2) Everything Wave dreamed would happen did...and they have Embassy chip technology all over the place with software services deployed all over the place and are "ubiquitous". This is a $150-200 stock in 5-7 years.
Actually, I don't really focus on valuation and chips deployed. Why? The stock is $2.80. For the CHART to hit a $100, there's gotta be some serious buying/fundamental news and profit taking happening in many stages for it to hit that level. Because of this, I don't care what's happening, unless Wave releases a slew of incredible PRs AND shows revenue to back it up, its not going to hit $100 in a year, or two, or three. The possibility of a QCOM is pie-in-the-sky.
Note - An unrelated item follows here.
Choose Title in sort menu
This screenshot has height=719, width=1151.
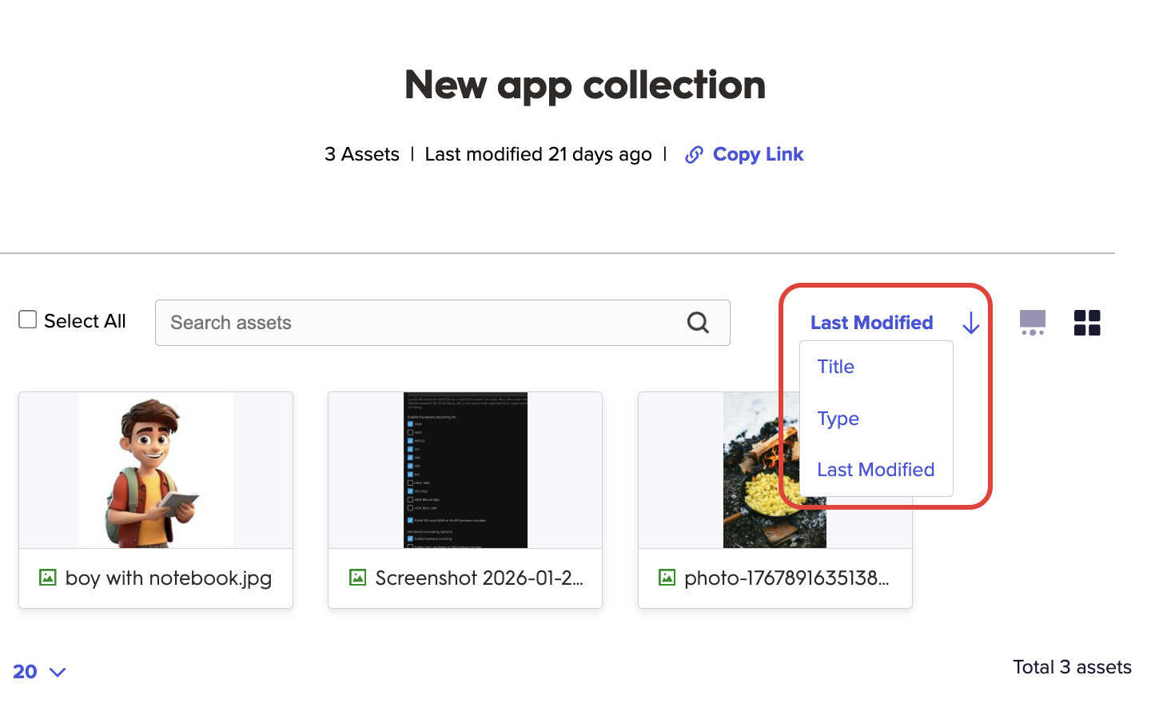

QCOM took more time than you all realize to get its recognition before it even rose to nose-bleed levels, and it sold off 50% of its value before it did that. Its going to take a lot of time, business success, and recognition to get to $100. This is my view.
I will never forget that Microsoft is a problem, and will continue to be a problem. I will also never forget that all the companies that Wave is dealing with expect to have a piece of the pie, as well. To summarize, Wave is taking a chunk of revenue from all the TCG companies...collectively. (IMO) I don't think they are out of the minefield yet - at all. But I do think they have a hell of a lot more going for them than 98% of the investments out there....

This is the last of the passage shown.